- _Apply what you read_:
#1 Translate this sentence from the project page on hyperbolic token geometry into Spanish: "Hyperbolic space, whose volume grows exponentially with radius, is theoretically well-suited for such hierarchies."
#2 From the project page on hyperbolic token geometry, reproduce word for word the passage that starts at the words "Does Geometry Matter" and ends after "GPT-2 language models.".
──────── Page extract ────────
INLP Project · Semester 6 · IIIT Hyderabad

Does Geometry Matter at the Token Level?

A controlled placement study of hyperbolic geometry in subword token representations across LSTM and GPT-2 language models.

Krish Pandya Harshith Seera Ronit Jalihal

International Institute of Information Technology, Hyderabad · Introduction to NLP, Spring 2026

Hyperbolic geometry helps, but only in the right place

Modern NLP pipelines rely on subword tokenization (BPE, WordPiece), whose token vocabularies implicitly encode hierarchical structure: high-frequency tokens act as generic building blocks while rare tokens encode increasingly specific, compositional information. Hyperbolic space, whose volume grows exponentially with radius, is theoretically well-suited for such hierarchies. We ask: does this geometric advantage carry over to token-level embeddings learned during language modeling?
──────── Information ────────
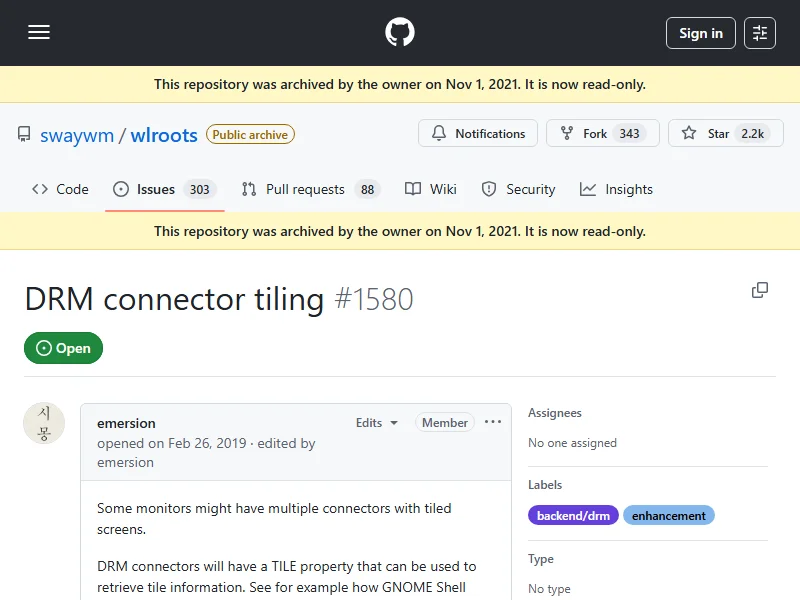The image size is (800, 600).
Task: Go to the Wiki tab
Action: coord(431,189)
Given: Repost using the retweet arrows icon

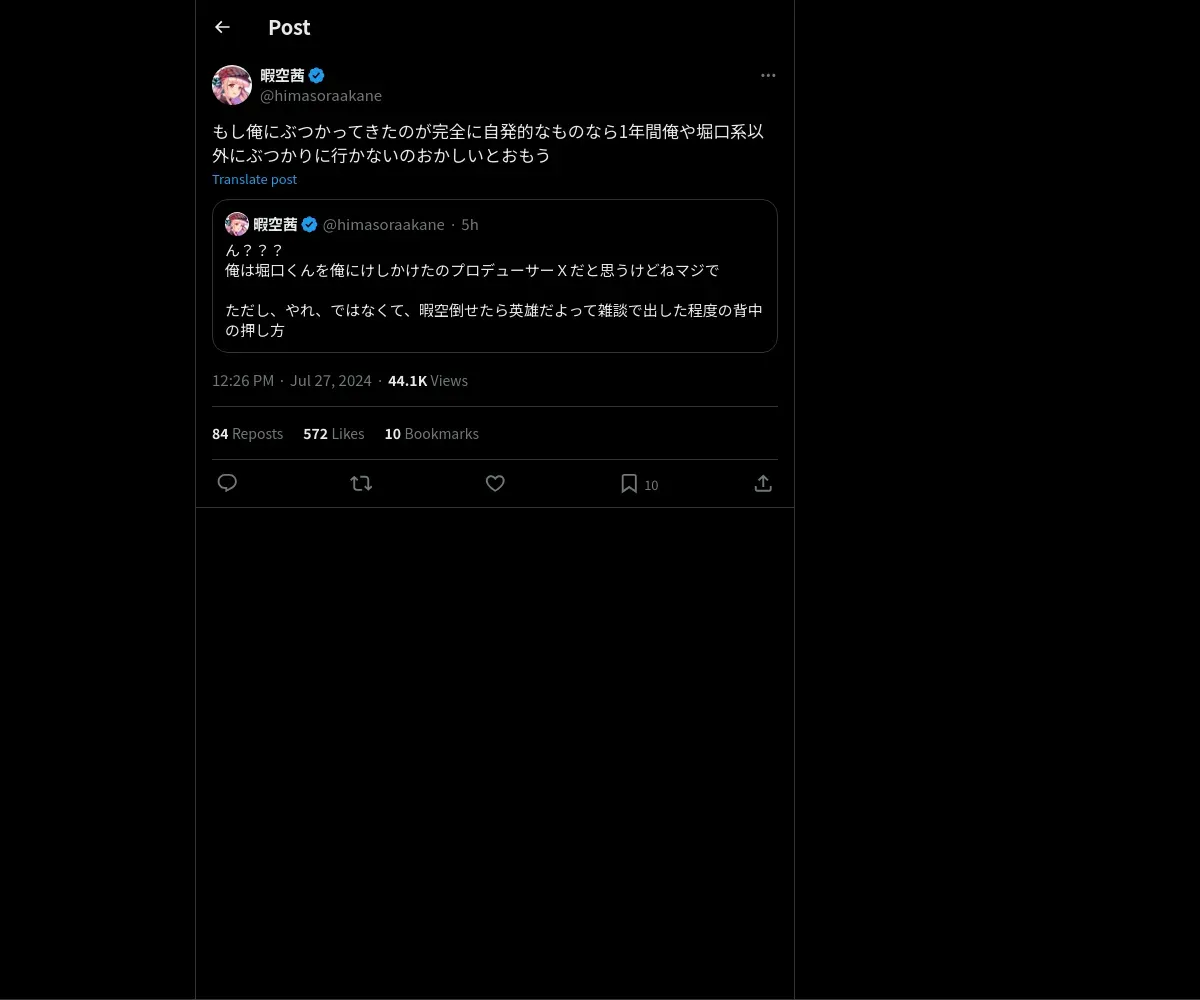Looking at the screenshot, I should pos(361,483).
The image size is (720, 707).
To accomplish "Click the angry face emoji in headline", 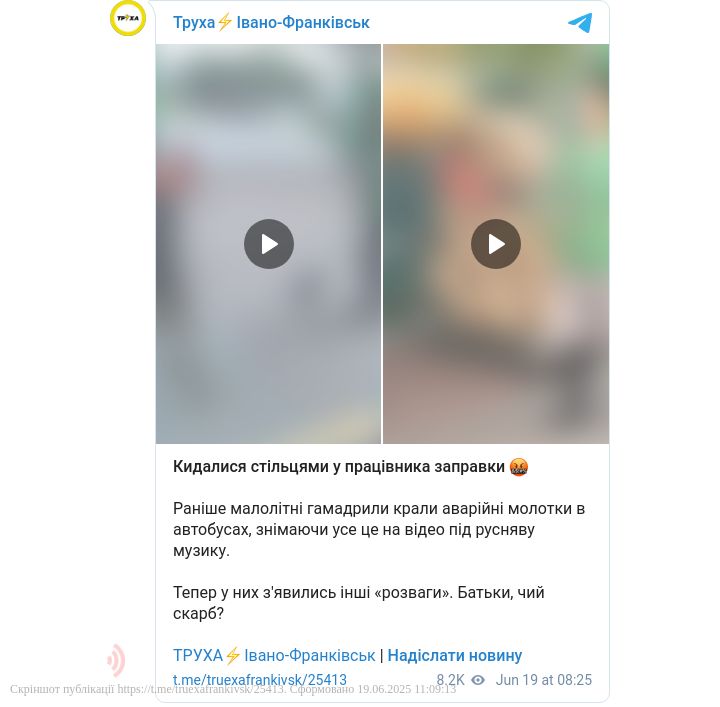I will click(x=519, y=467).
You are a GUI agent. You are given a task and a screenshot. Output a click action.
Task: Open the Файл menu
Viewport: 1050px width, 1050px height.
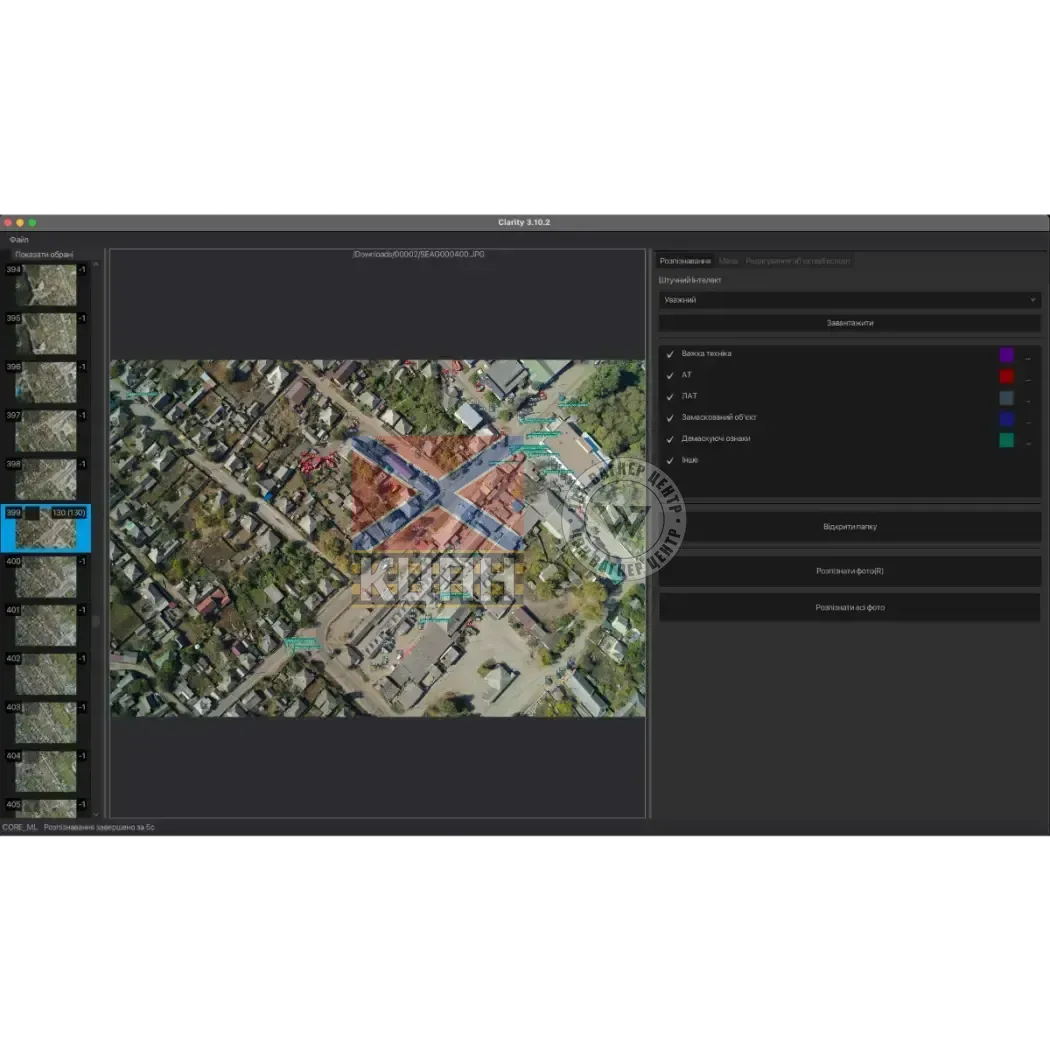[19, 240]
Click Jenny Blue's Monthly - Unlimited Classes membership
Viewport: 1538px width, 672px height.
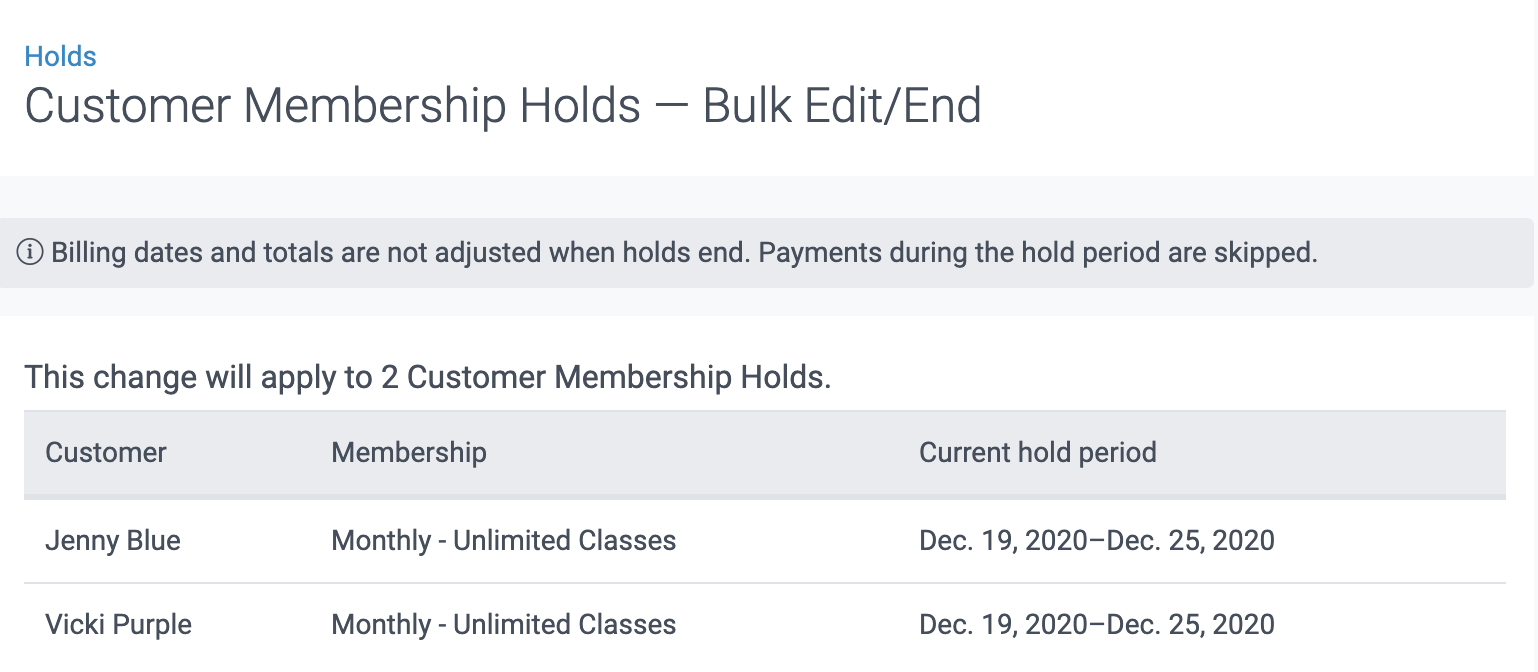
────────
- _Answers to the tasks_:
#1 El espacio hiperbólico, cuyo volumen crece exponencialmente con el radio, es teóricamente muy adecuado para tales jerarquías.

#2
Does Geometry Matter at the Token Level?

A controlled placement study of hyperbolic geometry in subword token representations across LSTM and GPT-2 language models.